Einführende Worte Prof. Dr. C. Kirchner

Zur Eröffnung der Ausstellung „Panorama“

Constanze Kirchner

Die Ausstellung zeigt Fotografien von Walter Käsmair – zum Gedenken an unseren langjährigen Kollegen, der völlig unerwartet im Herbst letzten Jahres verstorben ist – unvermittelt aus dem Leben und seiner Arbeit gerissen. Im April 2017 wäre er gerade erst 60 Jahre alt geworden.

Zur Lehre an der Universität Augsburg

Weit über zwanzig Jahre hinweg hat Walter Käsmair am Lehrstuhl für Kunstpädagogik gelehrt.

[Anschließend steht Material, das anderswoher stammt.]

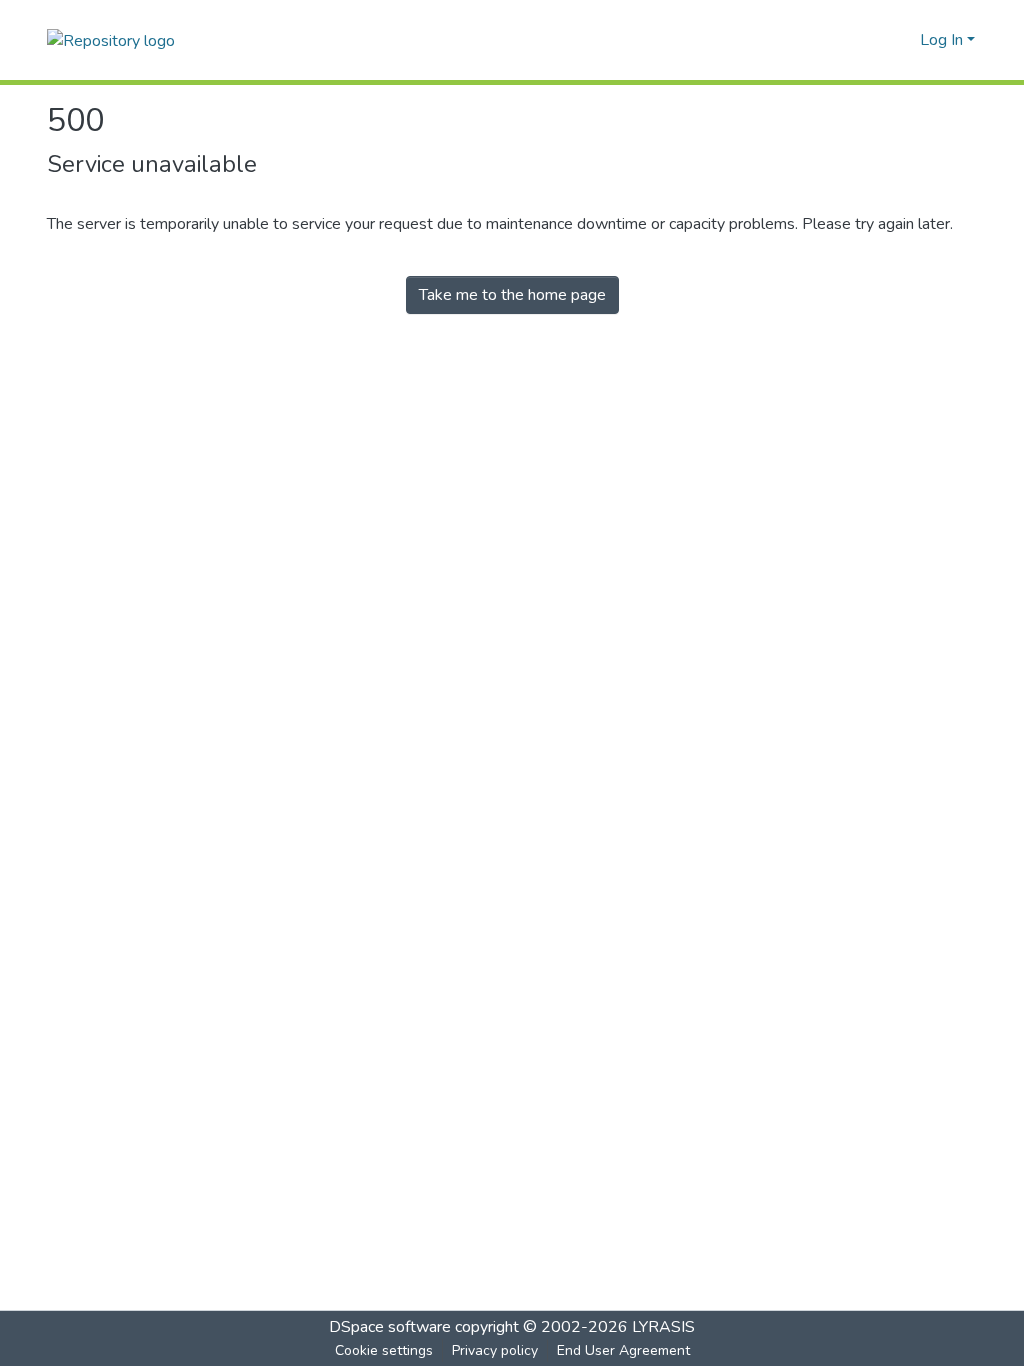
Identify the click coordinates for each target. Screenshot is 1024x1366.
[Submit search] (872, 40)
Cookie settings (384, 1350)
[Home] (111, 39)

Ganz genau lässt sich der Zeitraum nicht bestimmen, da er bereits als Student und Tutor Lehrveranstaltungen zur analogen Schwarz-Weiß-Fotografie angeboten hatte. Rechnet man, dass er über 50 Semester hinweg mit jeweils vier Seminaren unsere Studierenden ausgebildet hat, dürfte er mindestens 2000 Studierenden das Fotografieren beigebracht haben.

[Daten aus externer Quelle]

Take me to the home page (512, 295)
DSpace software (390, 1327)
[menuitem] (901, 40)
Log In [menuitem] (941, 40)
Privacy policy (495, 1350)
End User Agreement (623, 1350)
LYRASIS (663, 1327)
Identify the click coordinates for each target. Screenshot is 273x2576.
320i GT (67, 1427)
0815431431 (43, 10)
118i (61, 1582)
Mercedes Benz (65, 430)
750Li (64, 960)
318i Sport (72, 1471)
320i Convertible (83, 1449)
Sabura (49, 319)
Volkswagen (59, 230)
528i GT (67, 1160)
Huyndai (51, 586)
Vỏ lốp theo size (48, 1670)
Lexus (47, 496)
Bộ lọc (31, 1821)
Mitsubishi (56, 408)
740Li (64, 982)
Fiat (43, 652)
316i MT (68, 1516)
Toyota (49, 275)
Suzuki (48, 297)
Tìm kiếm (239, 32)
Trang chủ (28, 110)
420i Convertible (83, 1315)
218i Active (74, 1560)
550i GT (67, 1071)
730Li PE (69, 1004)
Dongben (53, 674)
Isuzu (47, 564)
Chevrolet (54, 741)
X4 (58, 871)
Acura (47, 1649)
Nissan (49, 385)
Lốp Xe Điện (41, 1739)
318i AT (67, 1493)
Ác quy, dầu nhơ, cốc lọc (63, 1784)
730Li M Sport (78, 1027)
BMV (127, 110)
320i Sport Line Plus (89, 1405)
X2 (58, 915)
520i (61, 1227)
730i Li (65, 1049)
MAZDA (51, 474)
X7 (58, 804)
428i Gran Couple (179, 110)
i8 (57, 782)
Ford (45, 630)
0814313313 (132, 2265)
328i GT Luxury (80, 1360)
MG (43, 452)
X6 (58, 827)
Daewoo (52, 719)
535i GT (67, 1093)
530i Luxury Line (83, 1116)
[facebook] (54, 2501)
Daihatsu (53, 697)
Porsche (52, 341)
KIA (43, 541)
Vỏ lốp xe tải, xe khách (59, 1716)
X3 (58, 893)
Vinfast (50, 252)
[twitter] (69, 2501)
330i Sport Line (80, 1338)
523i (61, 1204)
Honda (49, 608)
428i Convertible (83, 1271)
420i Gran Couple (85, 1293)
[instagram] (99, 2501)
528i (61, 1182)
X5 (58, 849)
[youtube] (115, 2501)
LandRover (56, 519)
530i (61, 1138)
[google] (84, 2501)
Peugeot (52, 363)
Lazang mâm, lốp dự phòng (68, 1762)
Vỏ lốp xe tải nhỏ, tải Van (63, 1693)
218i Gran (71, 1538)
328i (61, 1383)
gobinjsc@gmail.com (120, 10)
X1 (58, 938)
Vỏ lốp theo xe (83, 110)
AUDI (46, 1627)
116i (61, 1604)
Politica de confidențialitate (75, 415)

Walter Käsmair lehrte das Fotografieren grundständig: Kameratechnik, das Entwickeln von Filmen und Bildern in der Dunkelkammer. Das reiche Spektrum seiner engagierten Lehrtätigkeit umfasste die Grundlagen der Fotografie in Theorie und Praxis sowie weiterführende Seminare, die das Medium der Fotografie in verschiedenen Facetten vertieften.

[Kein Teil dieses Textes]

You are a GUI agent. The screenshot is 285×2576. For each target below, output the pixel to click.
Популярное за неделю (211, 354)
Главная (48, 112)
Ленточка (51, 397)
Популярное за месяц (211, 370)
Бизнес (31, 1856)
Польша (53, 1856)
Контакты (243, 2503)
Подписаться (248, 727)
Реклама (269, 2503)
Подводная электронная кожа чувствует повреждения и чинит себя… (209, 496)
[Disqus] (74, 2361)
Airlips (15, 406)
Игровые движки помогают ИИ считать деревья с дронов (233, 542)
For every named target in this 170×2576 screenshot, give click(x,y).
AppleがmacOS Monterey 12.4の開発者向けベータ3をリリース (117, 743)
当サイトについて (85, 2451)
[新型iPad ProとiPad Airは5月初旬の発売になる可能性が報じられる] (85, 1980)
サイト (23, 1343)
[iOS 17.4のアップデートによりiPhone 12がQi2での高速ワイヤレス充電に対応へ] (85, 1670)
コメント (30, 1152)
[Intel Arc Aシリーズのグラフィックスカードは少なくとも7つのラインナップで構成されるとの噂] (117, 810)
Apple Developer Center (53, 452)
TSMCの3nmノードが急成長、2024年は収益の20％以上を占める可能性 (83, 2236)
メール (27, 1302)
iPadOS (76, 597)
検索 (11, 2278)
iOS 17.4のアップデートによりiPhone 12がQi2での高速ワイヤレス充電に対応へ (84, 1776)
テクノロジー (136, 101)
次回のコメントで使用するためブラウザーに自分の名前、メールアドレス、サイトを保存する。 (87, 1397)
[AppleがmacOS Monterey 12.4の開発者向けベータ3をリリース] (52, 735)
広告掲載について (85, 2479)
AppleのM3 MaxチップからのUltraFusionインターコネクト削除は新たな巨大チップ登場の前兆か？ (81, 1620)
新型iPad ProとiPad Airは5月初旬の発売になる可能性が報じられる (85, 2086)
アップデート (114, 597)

Walter Käsmair begleitete auch zahlreiche universitäre Exkursionen, um mit seinen Seminarteilnehmenden Naturimpressionen einzufangen, architektonische Situationen zu erfassen, Land Art in Szene zu setzen und den Blick der Studierenden für das fotografische Motiv zu schärfen.

Er nahm mit seinen Lehrveranstaltungen an Aktionen und Projekten des Lehrstuhls für Kunstpädagogik teil und war zuverlässiger Partner im Mitarbeiterteam.

Die Fotografien, die in studentischen Abschlussausstellungen zu sehen waren, sind eindeutig als Resultat seiner Lehre erkennbar und zeugen von seiner intensiven Vermittlungsarbeit: Sanfte Lichtspiele, experimentelle Zeichnungen mit Licht, bezaubernde Landstriche, imposante Natureindrücke, grafische Architekturausschnitte, stimmungsvolle Plätze, digital aufbereitete Farbkompositionen und ausdrucksstarke Motive prägen die fotografischen Werke unserer Studierenden.

Dabei war es ihm als Dozent ein Anliegen, nicht nur das Technische zu vermitteln, sondern vor allem den Blick für das Besondere zu schärfen, z.B. den Ausschnitt, den Lichteinfall, die Dynamik, die spannungsvolle Komposition. Er konnte außerordentlich viel Zeit in die Motivsuche investieren. Nicht das Ausprobieren stand im Vordergrund, sondern das perfekte Foto.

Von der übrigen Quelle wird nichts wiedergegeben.